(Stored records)
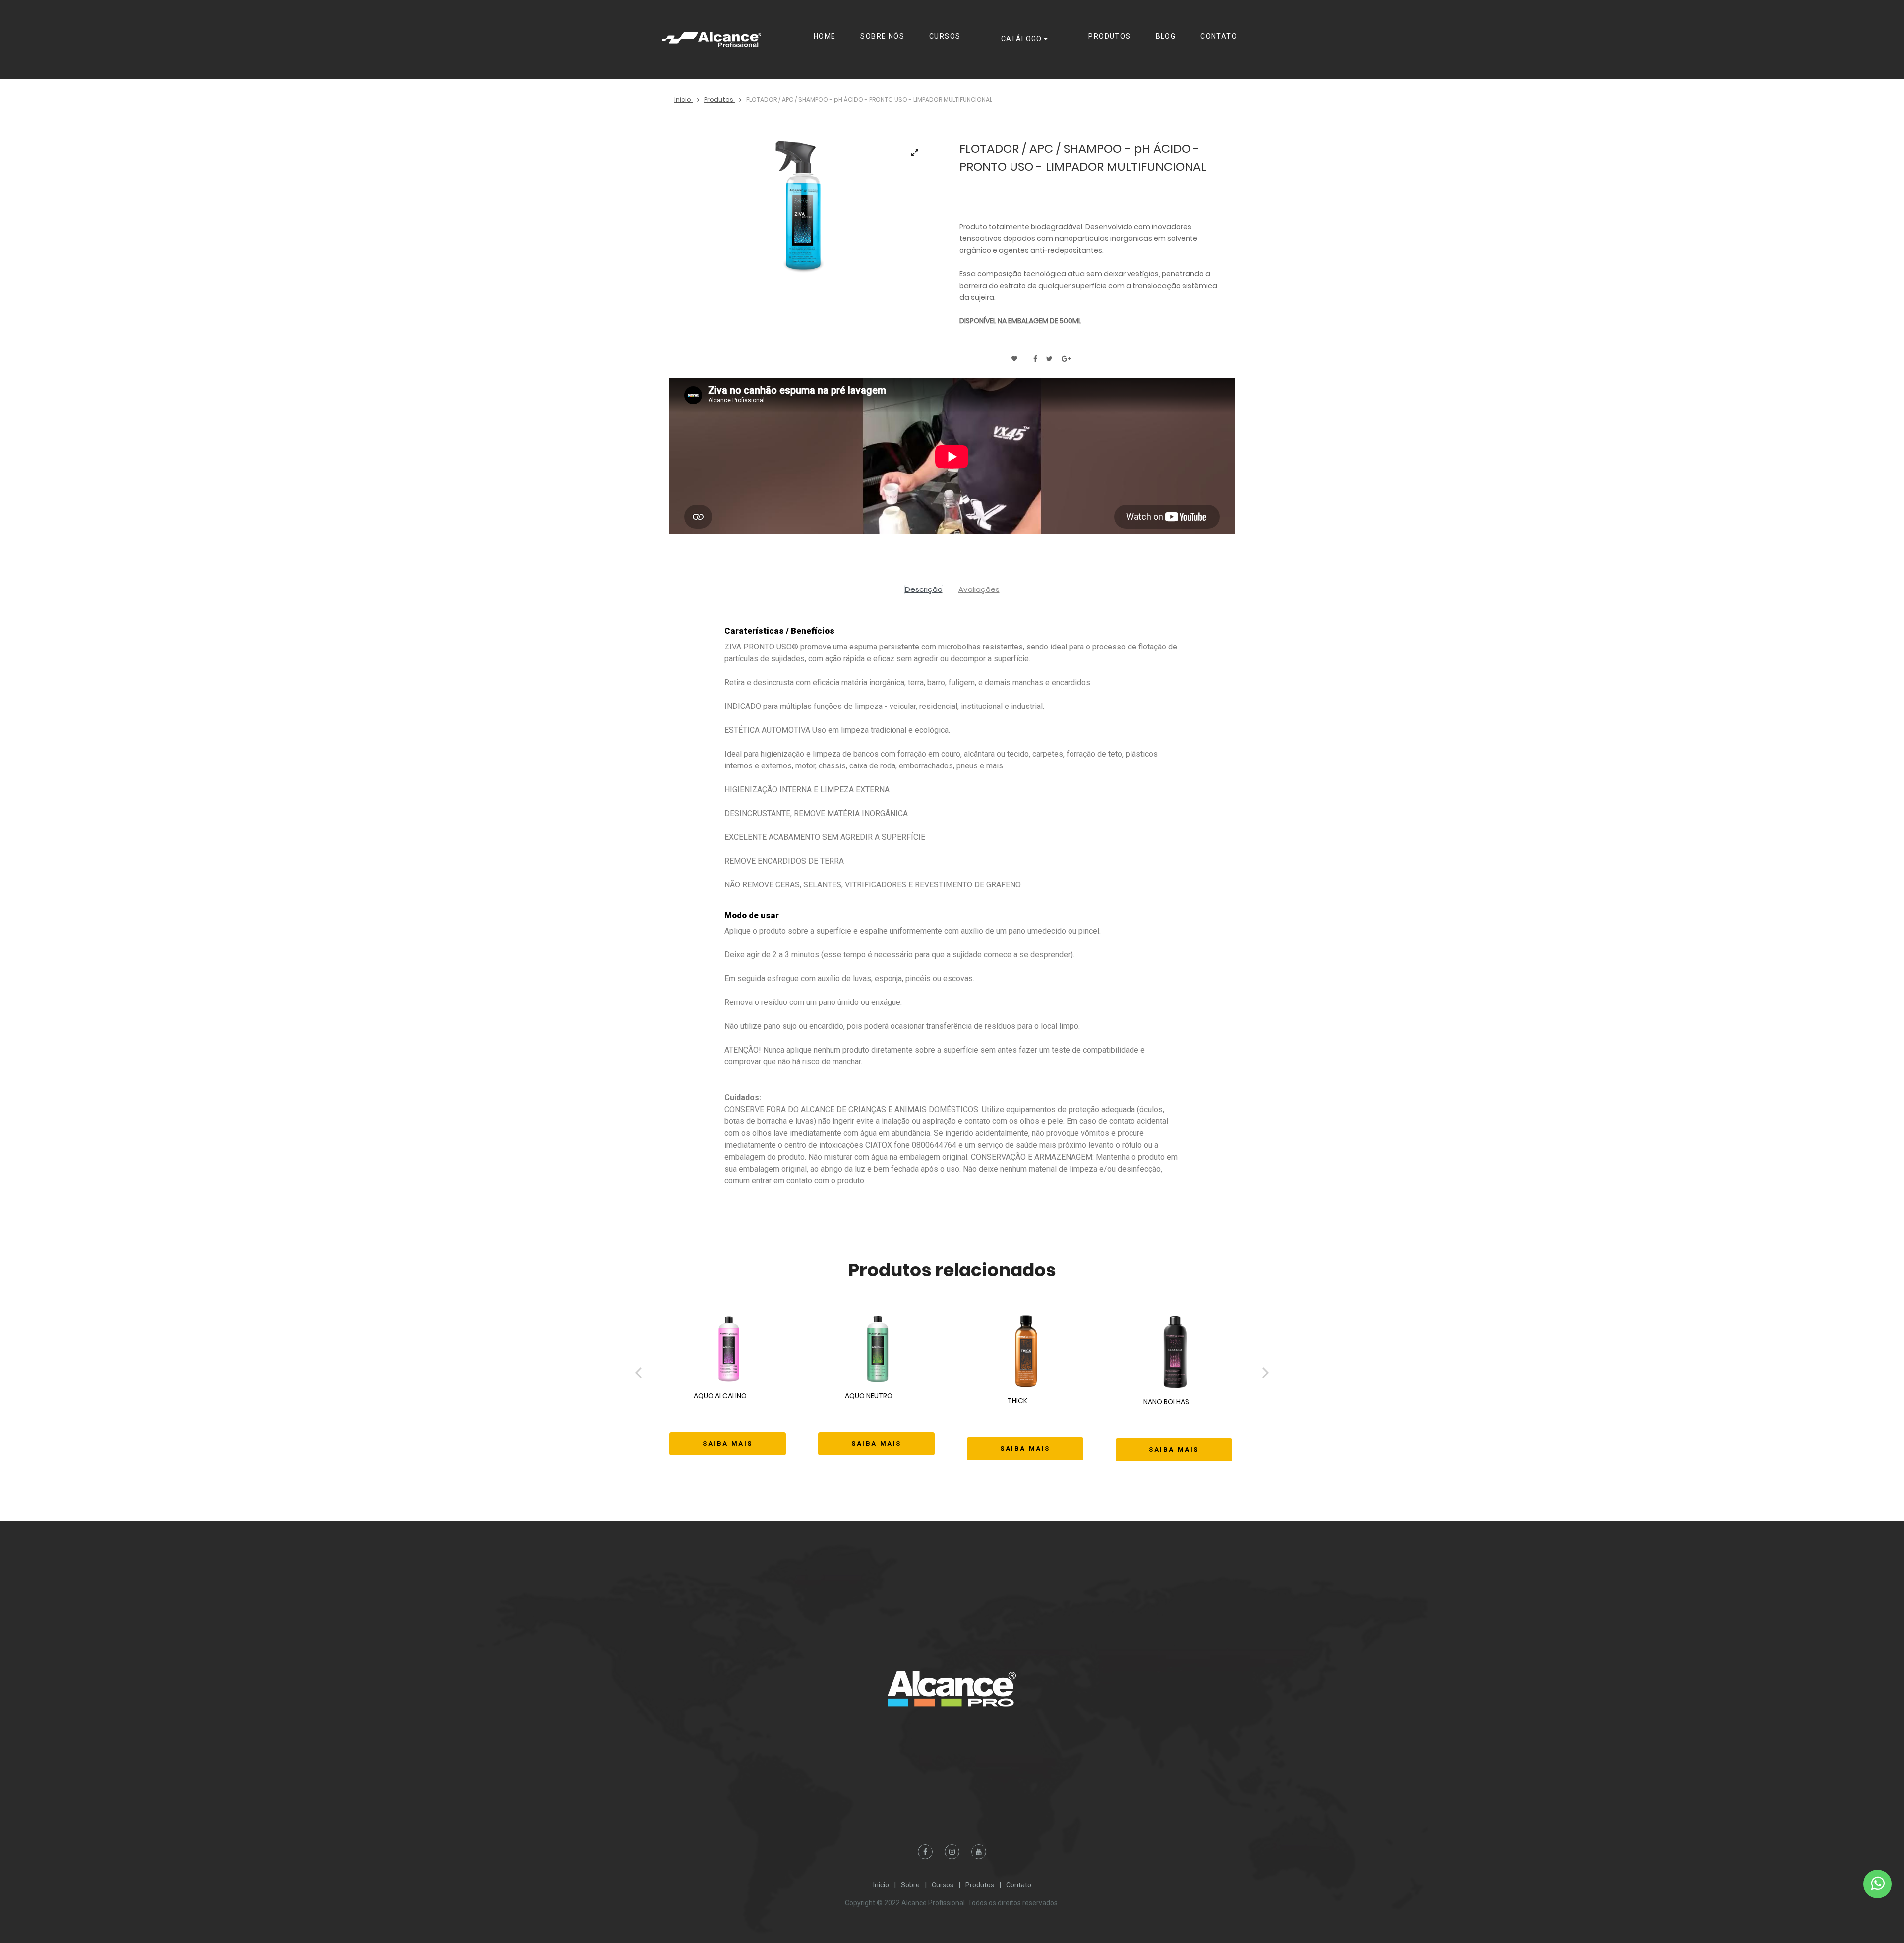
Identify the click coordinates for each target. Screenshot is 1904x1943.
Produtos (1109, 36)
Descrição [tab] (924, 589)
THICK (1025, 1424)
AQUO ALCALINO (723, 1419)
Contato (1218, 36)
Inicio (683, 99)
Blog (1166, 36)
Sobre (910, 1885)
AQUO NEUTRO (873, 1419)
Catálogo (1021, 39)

**HOW TO COMPLETE THIS TASK**: Your copy should hold every record word for word and none of the pictures.

**SOLUTION TO THIS TASK**:
Identify the click coordinates for each target. Screenshot is 1904x1943.
Produtos (1109, 36)
Descrição [tab] (924, 589)
THICK (1025, 1424)
AQUO ALCALINO (723, 1419)
Contato (1218, 36)
Inicio (683, 99)
Blog (1166, 36)
Sobre (910, 1885)
AQUO NEUTRO (873, 1419)
Catálogo (1021, 39)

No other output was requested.